第29話
俺の体から何かが抜けていった。
人は、支えを失うと物理的にも力が抜けてしまうのか。
支え?俺の支えって……
頭に浮かんだのは
俺と同じ顔、なのに違う性格。俺より劣っているのに順調な人生。
見た目は同じなのに……。
俺は……、あれだけ頑張った勉強は俺に何をもたらした?殺伐とした環境と緊張だけだった。友だち…?そんなもの、いるわけがない。自分たちの「利益」とならなければ関係性は成り立たない。
琉太は……
俺にたいしての態度が変わらなかったな。鏡をみているような弟。優しい弟…。顔が同じだから俺と琉太を見分けるやつはそういなかった。見分けるやつ……
あの夜、俺の顔を見て琉太ではないと瞬時にわかった女。
地面を見つめていた顔がゆっくりと上がる。そうだ、やっぱり会わないと。
「おい……」
俺の変化に気付いたのか、話していた刑事の表情が固くなった。
すごい人だな。心の変化がわかるのか。
俺の右手がテントの入口にかかる。
「おい、やめとけ」
「何を?」
テント入口を素早く開ける。中に入ると2人いた。
「やっぱりね」
最初に中の様子を見ようとしたときに気配がしたから、さほど驚かない。
「いるのわかってたんだ」
ひとりは二美子。もうひとりは……誰だ?
「誰かつけとくくらいなら別に移すとかすれば」
「確かに…」
そいつは横になる二美子の前にいて、両手を広げるようにしてこちらを向いていた。
「移せない理由があんのか……」
「うわ…確かに賢い」
バカにしてるのか? こんな異常な状態で横になってるって……
「……動け、ないのか?」
「……鋭いねえ。出てけよ、ここで彼女に触れたら即逮捕するよ」
「お前、刑事か」
「見えないだろ~?最近の警察は風体に寛容なんだよ」
ここで、無理矢理にでも彼女に近づいたとして、この刑事をどうにかする腕力はない。
「聞きたかったんだ」
「え」
「どうして俺が琉太じゃないってわかったのか」
「……会ったことあるのか?二美ちゃんに」
二美ちゃん…そう呼ぶ仲なのか。あれだけいろいろあっても、こいつの回りには人がいるんだな…。

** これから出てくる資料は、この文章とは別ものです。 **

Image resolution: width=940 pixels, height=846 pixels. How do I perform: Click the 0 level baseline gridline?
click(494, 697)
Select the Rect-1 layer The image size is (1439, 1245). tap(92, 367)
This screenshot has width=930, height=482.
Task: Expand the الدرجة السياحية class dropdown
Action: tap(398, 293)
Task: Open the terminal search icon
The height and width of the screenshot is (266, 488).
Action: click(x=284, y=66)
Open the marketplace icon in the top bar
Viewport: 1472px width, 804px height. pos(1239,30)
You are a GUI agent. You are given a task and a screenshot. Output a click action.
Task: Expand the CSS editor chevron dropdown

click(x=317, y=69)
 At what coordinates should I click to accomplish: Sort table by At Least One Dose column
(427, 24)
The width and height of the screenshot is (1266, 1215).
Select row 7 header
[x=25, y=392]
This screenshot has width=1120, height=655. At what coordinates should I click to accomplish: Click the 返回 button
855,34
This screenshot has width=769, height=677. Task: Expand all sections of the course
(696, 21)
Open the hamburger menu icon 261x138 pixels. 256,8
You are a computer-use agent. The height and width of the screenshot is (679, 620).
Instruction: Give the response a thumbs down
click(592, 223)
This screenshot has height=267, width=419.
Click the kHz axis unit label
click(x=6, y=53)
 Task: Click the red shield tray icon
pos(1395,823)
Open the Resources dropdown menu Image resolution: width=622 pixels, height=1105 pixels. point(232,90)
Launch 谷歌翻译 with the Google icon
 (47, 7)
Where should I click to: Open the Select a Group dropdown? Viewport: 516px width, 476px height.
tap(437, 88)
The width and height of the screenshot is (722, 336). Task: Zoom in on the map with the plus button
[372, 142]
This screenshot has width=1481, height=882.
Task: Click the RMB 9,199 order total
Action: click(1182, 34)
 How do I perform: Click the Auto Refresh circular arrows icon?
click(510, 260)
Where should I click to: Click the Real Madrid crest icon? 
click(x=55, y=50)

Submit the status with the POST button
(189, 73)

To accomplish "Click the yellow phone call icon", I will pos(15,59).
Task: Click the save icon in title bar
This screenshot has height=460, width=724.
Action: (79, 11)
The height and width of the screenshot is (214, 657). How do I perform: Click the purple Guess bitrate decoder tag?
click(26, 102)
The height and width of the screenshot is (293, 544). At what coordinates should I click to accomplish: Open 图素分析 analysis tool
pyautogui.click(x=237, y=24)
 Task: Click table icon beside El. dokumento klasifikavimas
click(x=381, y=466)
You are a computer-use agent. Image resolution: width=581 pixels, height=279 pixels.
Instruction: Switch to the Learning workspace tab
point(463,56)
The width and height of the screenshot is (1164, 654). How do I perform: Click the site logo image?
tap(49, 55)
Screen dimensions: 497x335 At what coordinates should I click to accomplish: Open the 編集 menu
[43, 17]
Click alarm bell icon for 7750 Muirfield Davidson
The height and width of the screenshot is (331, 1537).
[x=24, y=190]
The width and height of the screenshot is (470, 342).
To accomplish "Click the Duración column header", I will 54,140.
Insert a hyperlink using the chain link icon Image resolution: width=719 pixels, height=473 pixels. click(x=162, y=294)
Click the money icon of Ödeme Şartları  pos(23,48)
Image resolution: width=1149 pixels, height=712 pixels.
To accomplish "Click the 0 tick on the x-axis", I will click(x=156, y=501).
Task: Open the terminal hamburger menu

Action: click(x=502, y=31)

「ある。寮で、夜の寮で。こいつ、一度もあったことないのに、俺のこと琉太じゃないって、言ったんだ」
「夜の寮……?」
刑事の声が若干変わった気がした。
「雅人が寮に忍び込んだとき、俺も女子寮の入口にいた。寮の中に二美子が入る前に会った」
ちょっとチャラかった刑事は、それらしい眼光になる。
「……会っただけか?」
「口塞いで、脅した」
突然強い衝撃に見舞われ、俺は身体が飛んだことに気付くのが遅れた。テントの入口のところから外に飛び出したのだ。
背中に当たる冷たい地面と遅れてくる腹部の痛み、そして捕まれている胸ぐらに、殴られたのか…?と感じる。
「ミツっ!」
外で待機していたさっきの刑事が割って入ってきた。
「放せっ!もういい!」
「聞いてたでしょ?!こいつ、二美ちゃんを脅したんすよ!こいつのせいで……!」
ああ、殴られた訳じゃなくて、押し出されたのか。テントの中にいた刑事にタックルされた感じだ。
本気なんだろうな、怒りが見える。俺はこういう気持ちをどっかに置いてきたのか?捨ててきたのか? 失くしたのか……?
「二美子は俺のこと話してないのか?」
「話したくても話せなかったんだよ!お前が思うよりずっと傷は深いんだ!」
すごい剣幕で押さえつけられた。話せなかったとは……?
俺から引き離された刑事の剣幕は凄かった。2人きりだったらぼこぼこにされていたのだろう。引き離した刑事は大きく深呼吸をして、俺を見た。
「とにかく、お前のテントまで行くからな。所持品検査だ。テントにも侵入した。聞かせてもらうぞ」
「わかった……」
「それから……2度と二美子には会わさない」
俺の目を見据えた刑事は、静かにそう言った。ああ……会えないのだろう、そう悟った。